As B.C. health minister Terry Lake considers raising the legal age for smoking cigarettes to 21, the debate is raging over whether this will make a difference to the number of young people smoking.
I suspect it won’t. While I applaud any effort to prevent kids from taking up cigarettes, and there are certainly measures in place to make it more difficult, they will always find a way.
When I was a kid, my parents both smoked. My siblings and I thought it was disgusting, particularly when we were stuffed into the back seat of the family car on vacation. Years later, my mother was horrified but in those days smoking wasn’t the scourge it is now. Winter was the worst: windows rolled up, Mom and Dad puffing away on their Belvederes, kids hacking and coughing in the back seat.
And no one went outside for a smoke back then. You watched TV while you smoked, you enjoyed a smoke at the breakfast table and you smoked on the chairlift at the ski hill. And you smoked in every restaurant, bar and even airplanes of course.
We nagged them constantly about quitting smoking. Then my brother took up smoking as a teen, and I dabbled in it when I was 16. It was handy having parents who smoked as it was easy to swipe a pack from the carton of smokes on top of the fridge.
My parents were horrified but I’m pretty sure their smoking didn’t influence me. It was something to do at parties when I was feeling nervous and unsure of myself. I’m sure I looked ridiculous, but I felt incredibly fabulous with a cigarette in my hand.
Then my grandfather was diagnosed with lung cancer, a direct result of his lifetime of smoking. He was young when he died and my mother said anyone watching someone die of lung cancer would never smoke again.
My parents both quit smoking shortly after that, and it wasn’t long before my brother and I both gave up. I was never really addicted so it wasn’t that difficult.
A few years later, my dad used to say he would love to enjoy a nice cigar once in awhile, but my mom discouraged him, worried he’d become addicted. Sure enough, that one cigar turned into a habit that he continues to enjoy to this day. And yes, he inhales them. Mind you, he’s 83 and in perfect health so who am I to argue. He is clearly an anomaly.
When I became engaged to the man who is now my husband, he vowed to quit smoking. I told him it didn’t matter. I was in love and he could do no wrong. It turns out it did matter to me and yes, there has been nagging over the years, which as anyone who lives with a smoker knows is completely futile. He once quit for eight months and started up again at a family reunion filled with smokers.

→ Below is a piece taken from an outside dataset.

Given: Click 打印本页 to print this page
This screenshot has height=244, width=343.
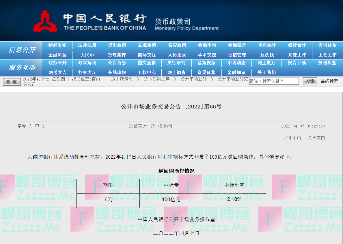Looking at the screenshot, I should 292,138.
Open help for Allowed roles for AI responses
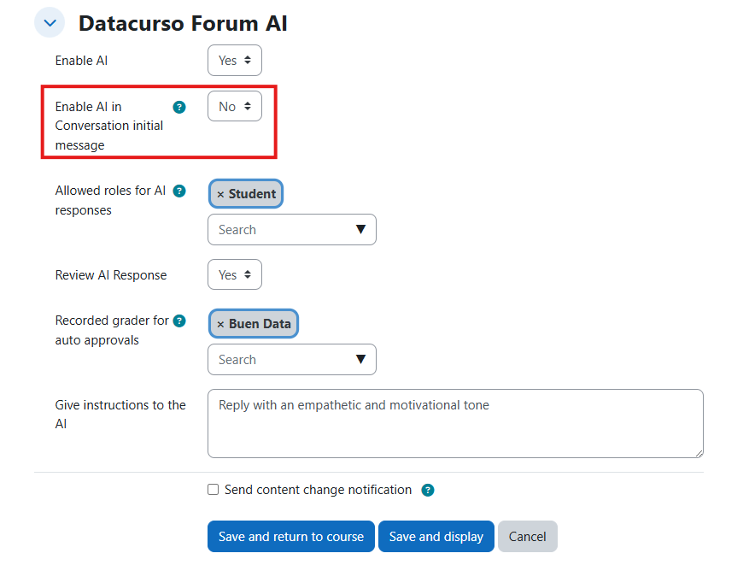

I should point out he does not smoke in the house, and I now leave the nagging to our daughter, who worries about his health. He smokes a pack a day and has been addicted for 30 years. The odd thing is that he hates it. Unlike my dad who tucks into his cigar with enthusiasm, my hubby gets the nicotine into his system as quickly as possible before coming back inside. Watching him outside during the recent cold snap made me grateful I didn’t have the habit. The cost of a pack of cigarettes irritates me as much as the health risks.
Now I see high school kids smoking and it frankly stuns me. There are rules in place for selling to kids: the smokes are hidden away in every store and you can no longer buy them at the pharmacy. They still get them, though. It astonishes me that in the 21st century, kids still take up smoking knowing the health risks. And, if the threat of COPD, emphysema and lung cancer aren’t enough, they will age you faster than a lifetime of suntanning.
We’ve made it as socially unacceptable as possible. But I still don’t think raising the legal age for smoking is going to do it. Just as I swiped packs from my parents’ cartons of smokes, kids will find a way to get them. If hiding cigarettes behind a curtain and graphic warning labels won’t do it, I’m not sure what will.
The problem is that it’s easy for the government to raise the smoking age. It’s a quick fix. But meanwhile, the epidemic of fentanyl overdose deaths continues, and while there is obviously no quick fix, I think that’s where the government’s focus needs to be.